The board chairman shall be a full-time executive officer; however, this restriction shall not apply if the stock exchange has assigned a managerial officer vested with full authority to take charge of operations.
Standards and regulations governing the election of non-member directors and supervisors as referred to in paragraph 1 shall be prescribed by the Competent Authority.
Article 114
(Mutatis mutandis Application of Article 53 to Directors, Supervisors, and Managerial Officers)
The provisions of Article 53 shall apply mutatis mutandis to directors, supervisors, or managerial officers of a membership stock exchange.
The violation of the provisions of the preceding paragraph by any directors, supervisors or managerial officers shall result in their automatic discharge.
Article 115
(Prohibition of Concurrent Service)
The directors, supervisors, or managerial officers of a membership stock exchange shall not serve concurrently as the director, supervisor, or managerial officer of another stock exchange.
Article 116
(Prohibition of Benefit Seeking by Insiders)
Representatives of member directors or supervisors, non-member directors, or any other employees of a membership stock exchange shall not, either for his own account or by commissioning others, purchase or sell securities in a centralized securities exchange market.
The persons referred to in the preceding paragraph shall be prohibited from providing funds to, sharing profits or losses with, or have any other business dealings or interests with members of the said stock exchange; however, this restriction shall not apply to persons who perform such acts on the behalf of the members they represent.
Article 117
(Discharge of Directors, Supervisors, or Managerial Officers for Legal Violations)
In the event that the Competent Authority finds that the election of any director or supervisor of the stock exchange has irregularities, or if any director, supervisor or managerial officer has violated an act or regulation, the articles of association, or an administrative disposition issued pursuant to an act or regulation, the Competent Authority may notify the stock exchange to discharge such persons.
Article 118
(Mutatis Mutandis Application of the Company Act)
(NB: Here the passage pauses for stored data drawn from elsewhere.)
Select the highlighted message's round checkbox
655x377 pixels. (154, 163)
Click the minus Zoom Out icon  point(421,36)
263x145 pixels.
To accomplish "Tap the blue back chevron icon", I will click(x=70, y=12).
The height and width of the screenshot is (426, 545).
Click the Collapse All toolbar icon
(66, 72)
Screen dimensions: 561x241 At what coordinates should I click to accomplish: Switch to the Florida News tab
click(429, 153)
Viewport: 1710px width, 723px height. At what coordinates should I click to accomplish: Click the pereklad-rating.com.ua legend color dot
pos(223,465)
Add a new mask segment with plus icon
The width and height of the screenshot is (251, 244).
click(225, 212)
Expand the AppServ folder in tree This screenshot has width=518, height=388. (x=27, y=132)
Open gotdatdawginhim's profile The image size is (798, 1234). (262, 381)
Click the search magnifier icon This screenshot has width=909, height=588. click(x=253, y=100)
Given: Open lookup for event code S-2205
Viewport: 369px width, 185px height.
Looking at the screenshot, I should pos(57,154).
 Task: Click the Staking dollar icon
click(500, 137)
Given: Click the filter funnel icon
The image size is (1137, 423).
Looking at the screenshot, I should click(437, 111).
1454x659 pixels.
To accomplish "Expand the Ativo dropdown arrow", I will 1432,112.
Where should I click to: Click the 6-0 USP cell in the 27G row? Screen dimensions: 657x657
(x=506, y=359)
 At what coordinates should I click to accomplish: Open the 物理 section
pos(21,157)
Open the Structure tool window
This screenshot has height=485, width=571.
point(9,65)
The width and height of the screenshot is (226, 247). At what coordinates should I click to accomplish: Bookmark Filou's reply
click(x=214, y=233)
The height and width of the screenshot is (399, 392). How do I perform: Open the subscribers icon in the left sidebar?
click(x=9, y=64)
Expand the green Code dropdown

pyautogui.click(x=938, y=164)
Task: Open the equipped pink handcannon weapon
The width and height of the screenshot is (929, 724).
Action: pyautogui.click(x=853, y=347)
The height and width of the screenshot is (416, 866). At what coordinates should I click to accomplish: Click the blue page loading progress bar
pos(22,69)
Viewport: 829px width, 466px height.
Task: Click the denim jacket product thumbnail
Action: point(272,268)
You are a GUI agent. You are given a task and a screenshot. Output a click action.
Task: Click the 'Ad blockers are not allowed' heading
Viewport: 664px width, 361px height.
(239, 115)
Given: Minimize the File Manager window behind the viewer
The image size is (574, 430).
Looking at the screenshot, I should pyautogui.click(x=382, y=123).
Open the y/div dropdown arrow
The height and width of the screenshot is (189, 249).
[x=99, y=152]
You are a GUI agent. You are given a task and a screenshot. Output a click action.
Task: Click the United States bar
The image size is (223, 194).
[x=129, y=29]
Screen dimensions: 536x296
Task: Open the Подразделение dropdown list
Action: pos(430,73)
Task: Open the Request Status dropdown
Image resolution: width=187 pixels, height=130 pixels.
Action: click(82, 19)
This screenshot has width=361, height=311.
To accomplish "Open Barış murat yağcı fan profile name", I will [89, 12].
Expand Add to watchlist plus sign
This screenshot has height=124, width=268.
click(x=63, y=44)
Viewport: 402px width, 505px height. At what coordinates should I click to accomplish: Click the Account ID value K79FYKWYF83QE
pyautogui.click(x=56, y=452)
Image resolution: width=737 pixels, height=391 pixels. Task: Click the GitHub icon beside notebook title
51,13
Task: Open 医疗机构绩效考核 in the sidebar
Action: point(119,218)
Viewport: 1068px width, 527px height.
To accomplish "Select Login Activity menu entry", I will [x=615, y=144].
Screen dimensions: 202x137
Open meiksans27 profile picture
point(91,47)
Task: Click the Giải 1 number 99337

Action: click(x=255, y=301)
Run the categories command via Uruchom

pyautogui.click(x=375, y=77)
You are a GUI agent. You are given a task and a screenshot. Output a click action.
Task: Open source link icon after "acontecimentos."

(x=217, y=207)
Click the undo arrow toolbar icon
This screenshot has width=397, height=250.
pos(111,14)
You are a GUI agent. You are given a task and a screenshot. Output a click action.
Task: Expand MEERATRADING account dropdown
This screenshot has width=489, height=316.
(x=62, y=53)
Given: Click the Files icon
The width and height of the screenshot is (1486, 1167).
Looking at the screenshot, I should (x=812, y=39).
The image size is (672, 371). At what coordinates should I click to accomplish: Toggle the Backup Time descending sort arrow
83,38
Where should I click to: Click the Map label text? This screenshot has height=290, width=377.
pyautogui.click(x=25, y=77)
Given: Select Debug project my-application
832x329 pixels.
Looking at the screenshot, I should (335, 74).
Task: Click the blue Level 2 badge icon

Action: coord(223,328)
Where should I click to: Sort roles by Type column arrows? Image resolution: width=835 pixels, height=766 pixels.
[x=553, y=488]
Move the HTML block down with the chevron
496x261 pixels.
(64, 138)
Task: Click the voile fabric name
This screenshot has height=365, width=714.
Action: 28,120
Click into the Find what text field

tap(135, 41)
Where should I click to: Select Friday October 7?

Unless otherwise provided in this Act, the provisions of the Company Act relating to directors, supervisors or managerial officers shall apply mutatis mutandis to the directors, supervisors, or managerial officers of a membership stock exchange.
Article 119
(Utilization of the Settlement and Clearing Fund)
With the exception of the following dispositions, a membership stock exchange shall not utilize the settlement and clearing fund in any manner unless otherwise approved by the Competent Authority:
1. the purchase of government bonds.
2. the deposit in banks, or saving deposits with the postal administration.
Article 120
(Prohibition Against Disclosure of Confidential Trading Information)
The directors, supervisors, or employees of a membership stock exchange shall not disclose any confidential information relating to securities transactions.
Article 121
(Provisions Regarding Directors and Supervisors Applicable Mutatis Mutandis to the Legal Representatives Thereof)
The provisions of this section relating to the directors and the supervisors of a membership stock exchange shall apply mutatis mutandis to the legal representatives of directors and supervisors of the members.
Article 122
(Causes for Dissolution)
A membership stock exchange may be dissolved upon the occurrence of any one of the following events:
1. occurrence of the events of dissolution specified in the articles of association.
2. resolution of a meeting of members.
3. the number of memberships falls to less than seven.
4. bankruptcy.
5. voidance of approval for the establishment of the stock exchange.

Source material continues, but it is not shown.